Sir George Grey, while meeting the motion with a direct negative, most sincerely rejoiced that the Conservatives had at last mustered sufficient courage to abandon the course of policy they had pursued for the preceding five years; and, instead of waging a perpetual warfare of detail, had at last come boldly forward with a motion which brought under review the whole policy of the Government, legislative and administrative, and demanded of the representatives of the nation, aye or no, whether Ministers possessed their confidence. They had been charged with fomenting Chartism. But could it be maintained that the late insurrection in Wales was chargeable on the Government? Was there no ground for suspecting the real cause of complaint to be that, while Her Majesty, in the speech from the throne, had lamented the existence of insubordination, and while the House in their address to the Crown had unanimously expressed their concern at those events, the Government had not felt it necessary, as former governments had done, to propose to Parliament to increase the severity of the laws for repressing or punishing the insurgents? They had relied on the efficiency of the law as it stood, which had been strictly, but at the same time mercifully, enforced. The right honourable baronet adverted seriatim to all the topics on which the preceding speakers had addressed the House, and certainly made a very able and ingenious defence of the general policy of the administration. After explaining away the objections to Admiral Fleming's appointment as Governor of Greenwich Hospital, and to Sir John Newport's pension, he began to carry his attack into the quarters of the enemy, and commented in very severe terms on a speech delivered by Mr. Dawson, the brother-in-law of Sir Robert Peel, to his friends in the borough of Devonport.

After congratulating the House on the successful administration of affairs in Canada, Jamaica, and India, respectively, the hon. baronet returned again to the attack, and drew a contrast between the opinions of Lord Lyndhurst and Sir Robert Peel.
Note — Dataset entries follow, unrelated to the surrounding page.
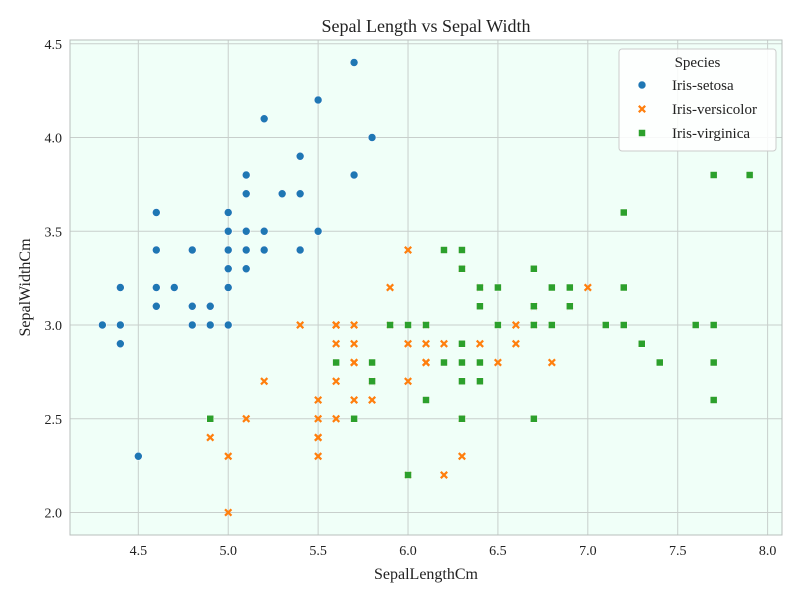  What do you see at coordinates (54, 420) in the screenshot?
I see `y-tick-label: 2.5` at bounding box center [54, 420].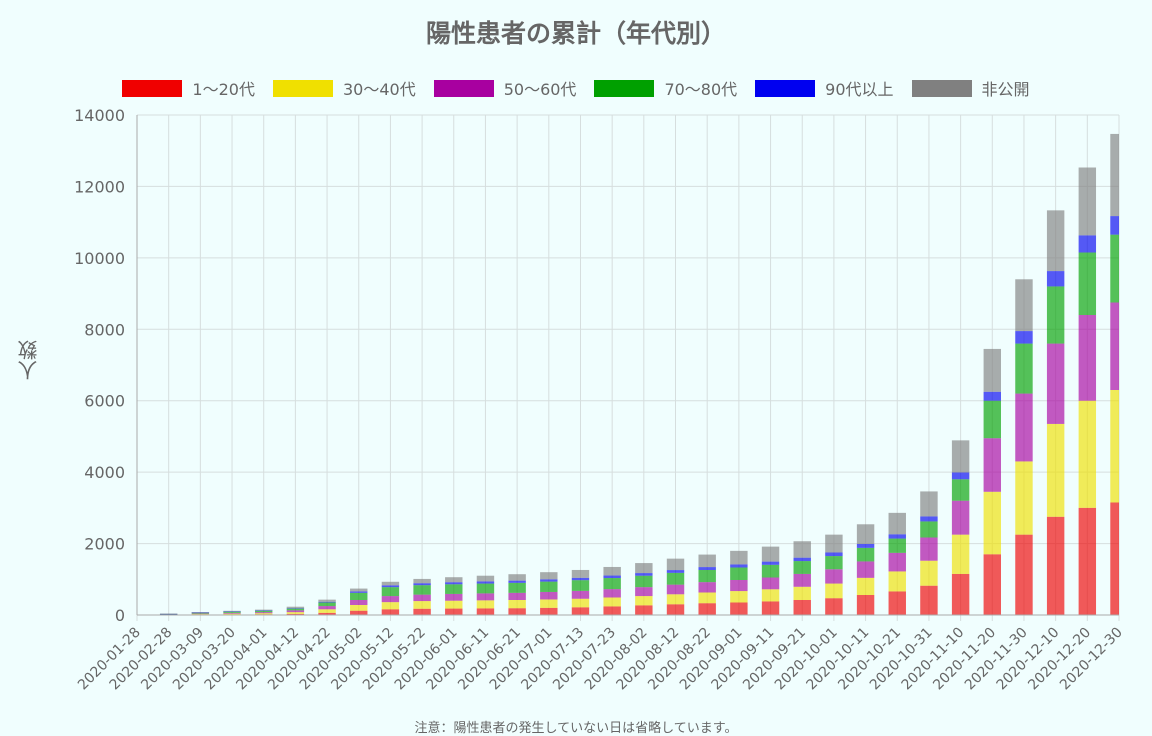 The image size is (1152, 736). Describe the element at coordinates (188, 88) in the screenshot. I see `legend-item: 1～20代` at that location.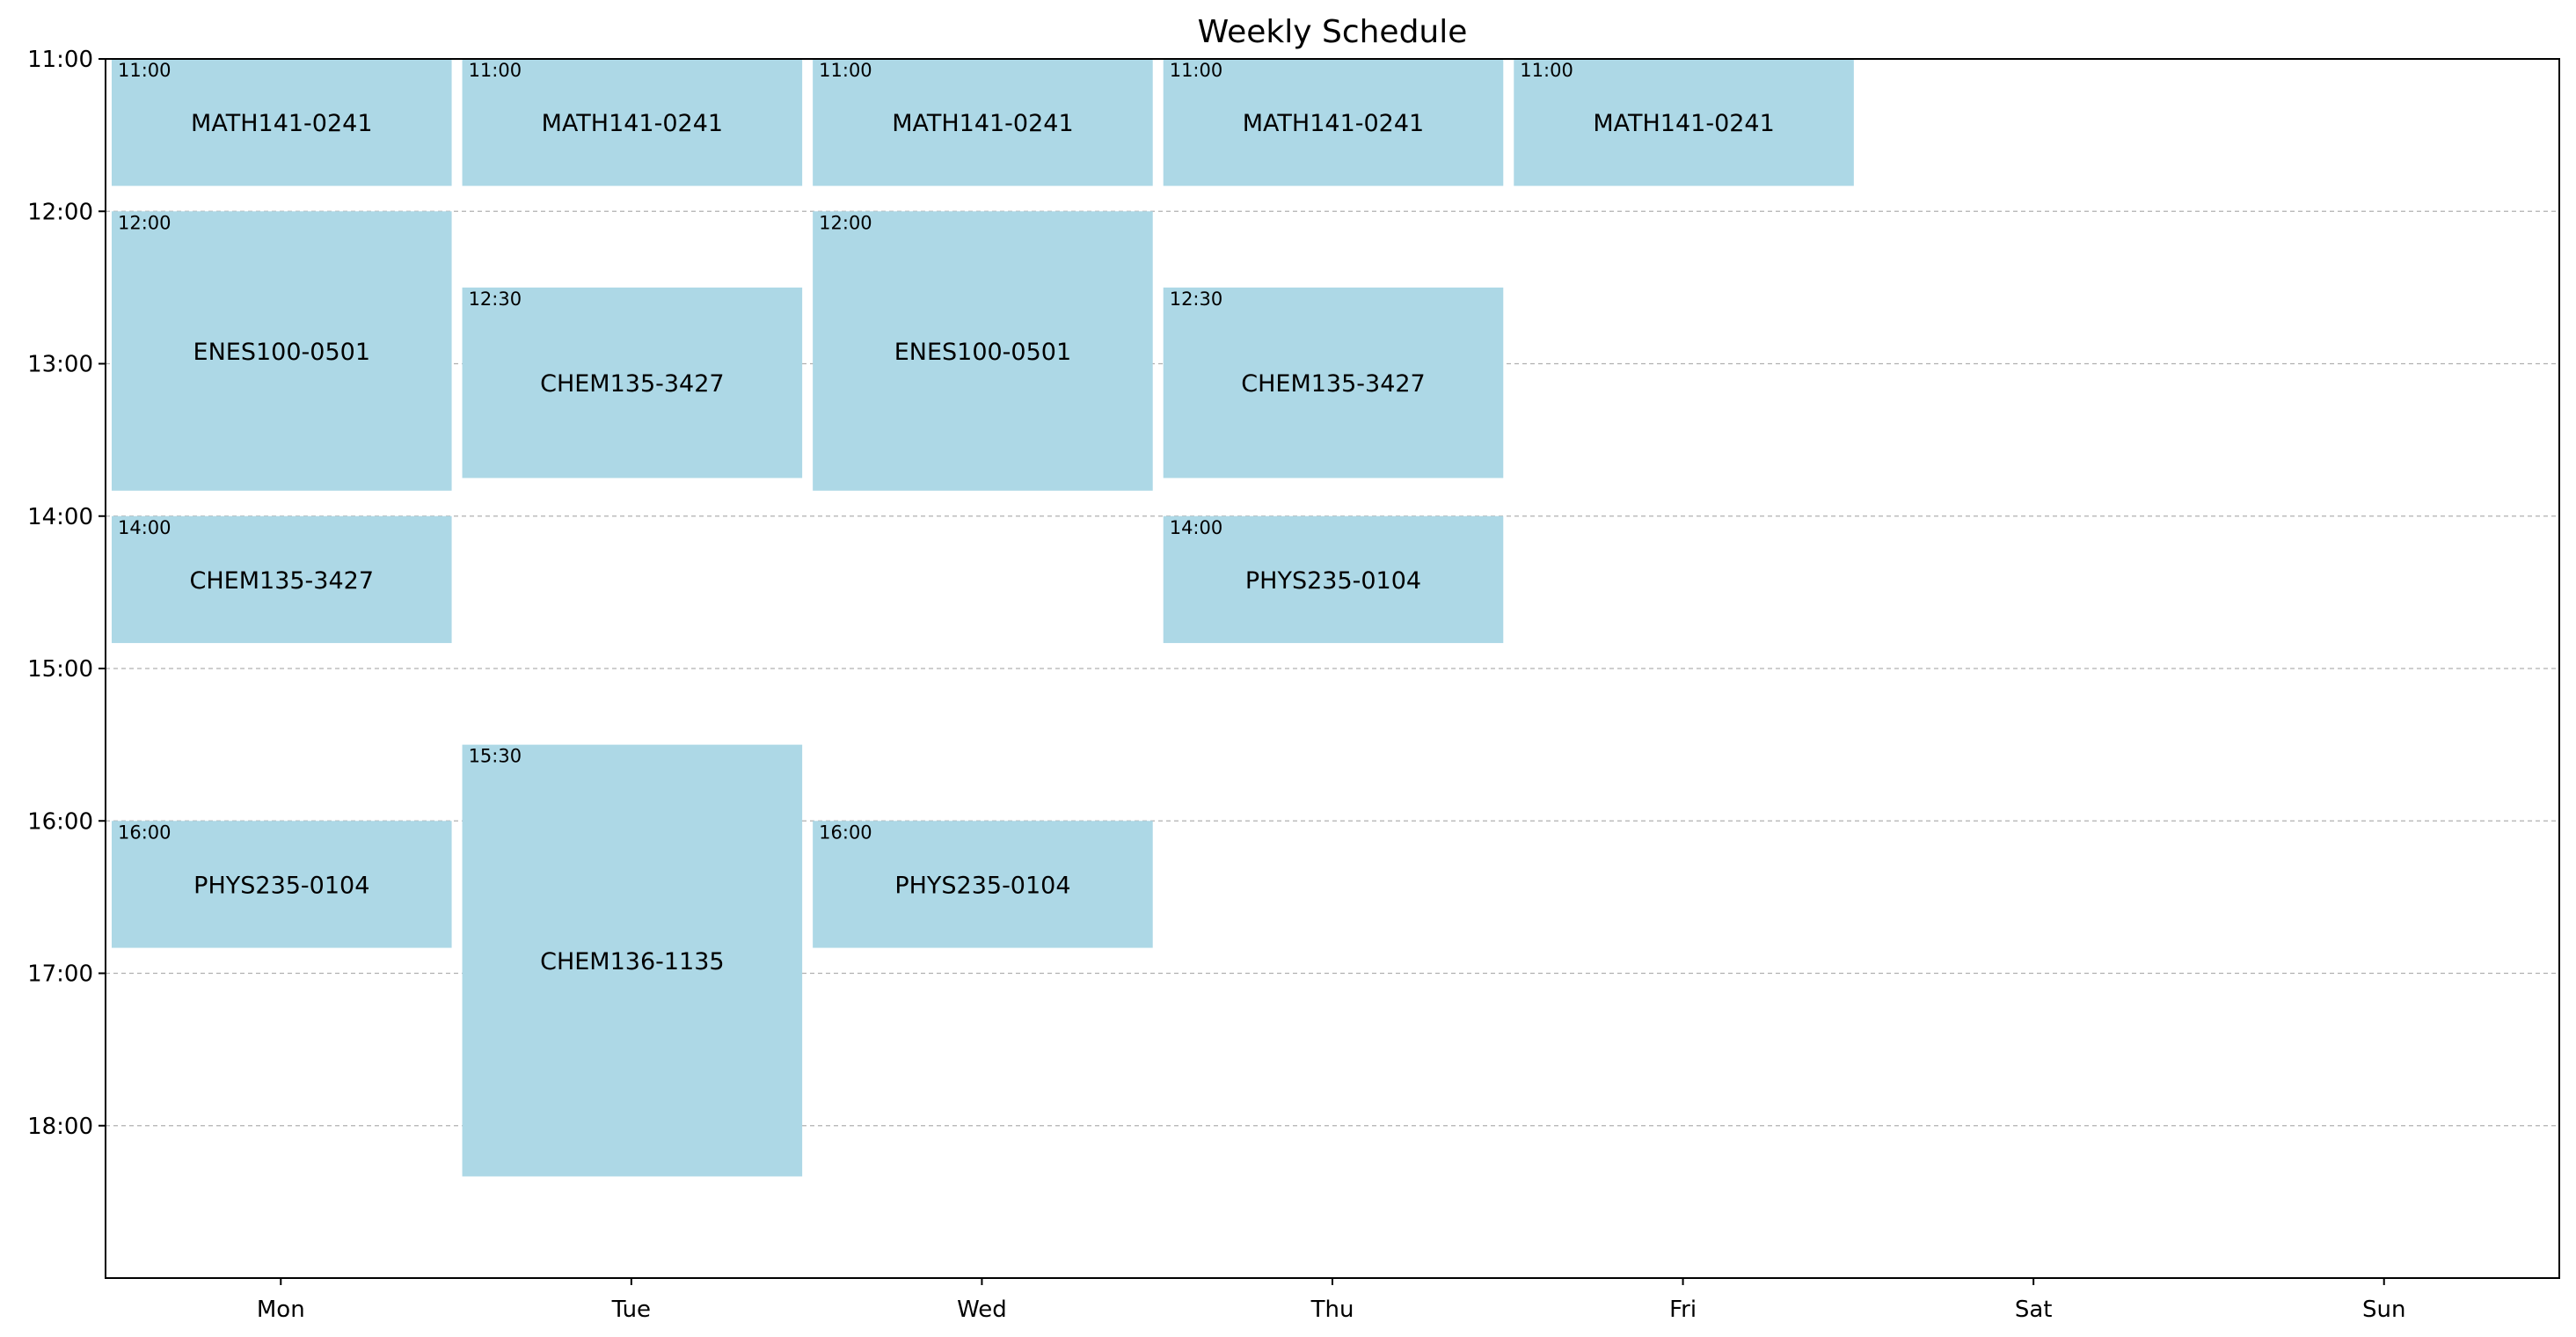 The height and width of the screenshot is (1337, 2576). What do you see at coordinates (60, 974) in the screenshot?
I see `y-tick-label: 17:00` at bounding box center [60, 974].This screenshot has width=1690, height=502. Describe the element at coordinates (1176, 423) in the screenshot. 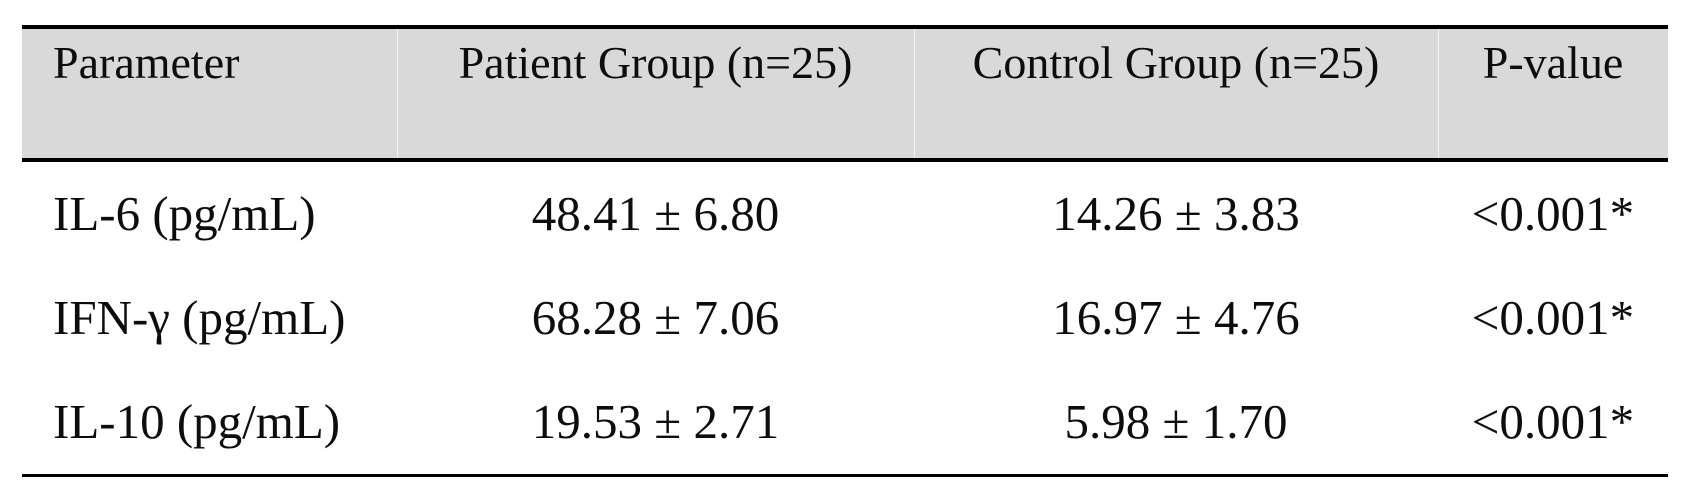

I see `cell-control-value: 5.98 ± 1.70` at that location.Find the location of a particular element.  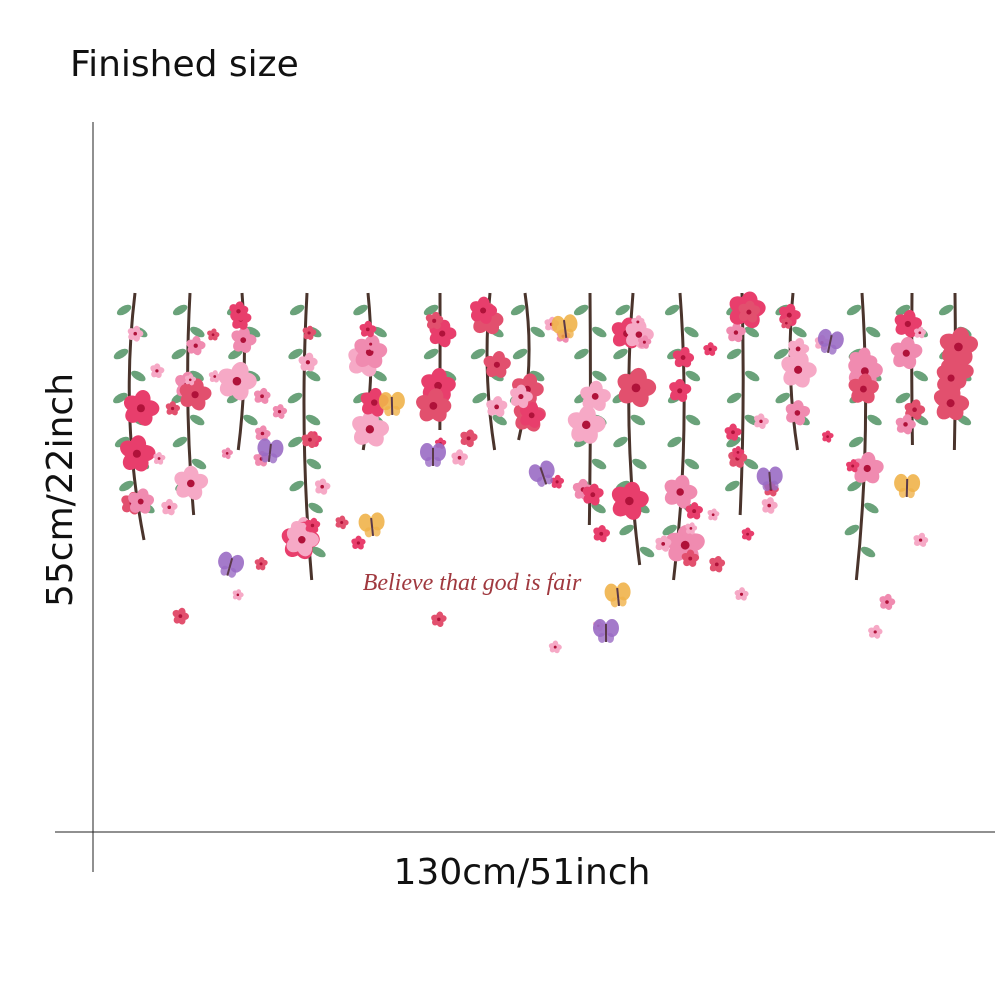

quote: Believe that god is fair is located at coordinates (472, 583).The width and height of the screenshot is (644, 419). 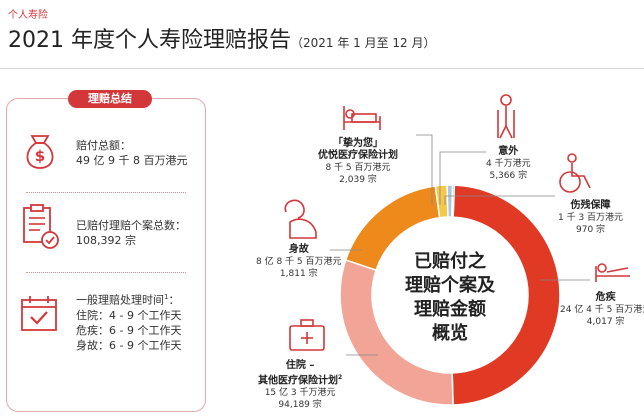 What do you see at coordinates (106, 240) in the screenshot?
I see `cases-total-value: 108,392 宗` at bounding box center [106, 240].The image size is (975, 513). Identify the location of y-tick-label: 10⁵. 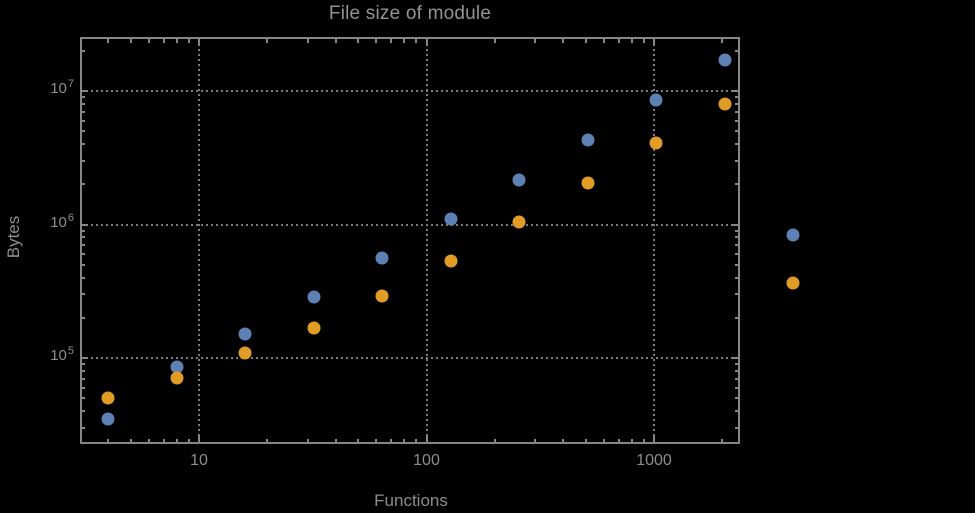
(62, 354).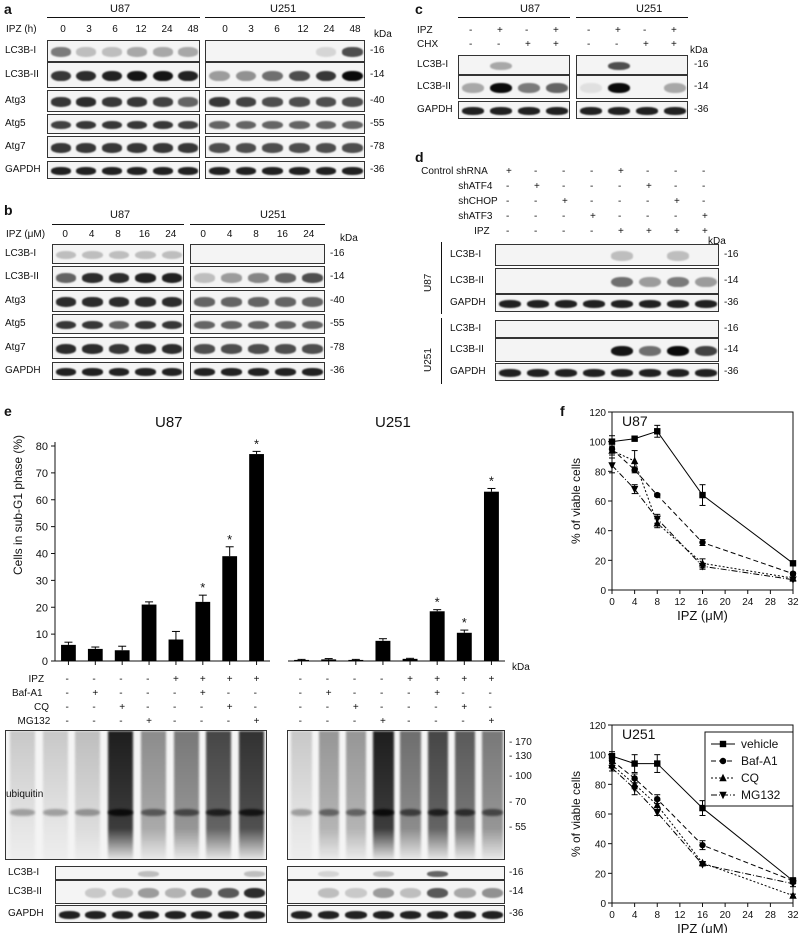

The former had, in a speech at the end of the preceding session, declared that the Queen's Government could not be carried on so long as the representation of the country continued in its present form. Now Sir Robert Peel, and the party generally, seemed to pride themselves in a peculiar degree on their adherence to the Reform Bill. "Indeed," said Sir G. Grey, " one can hardly help smiling at their new-born zeal for reform, and at the warm profession of attachment to the Reform Act so frequently heard from the other side of the House. The attachment is, however, evidently to the defects of this act, to whatever in it impedes its successful operation, and tends to deprive the people of some portion of the benefits which they anticipated from it. If any proposal is made for the improvement of that measure, or the removal of any faults in its machinery, hon. gentlemen opposite rise up in large numbers to declare their intention to maintain that act in its integrity. Here, however, is Lord Lyndhurst, one of the chief Conservative leaders, maintaining that the reform measure is the great impediment to the progress of legislation. The question, then, is, "Are the opinions of Lord Lyndhurst, or those of the right hon. baronet, to prevail in the future Cabinet? " Sir George Grey next referred to the conduct of the Conservative party in the battle of the privileges, which their leader, Sir Robert Peel, had to fight single-handed on that side of the House. The course which he adopted was in his opinion essential, and which he had declared he would rather abdicate his seat than abandon. He was obliged to pursue it amidst the cold looks and averted regards, if not the open opposition, of those who professed to follow him as their leader. What chance, then, had he of forming a Government, with but a small fraction of the Conservative party agreeing with him in matters that he deemed essential?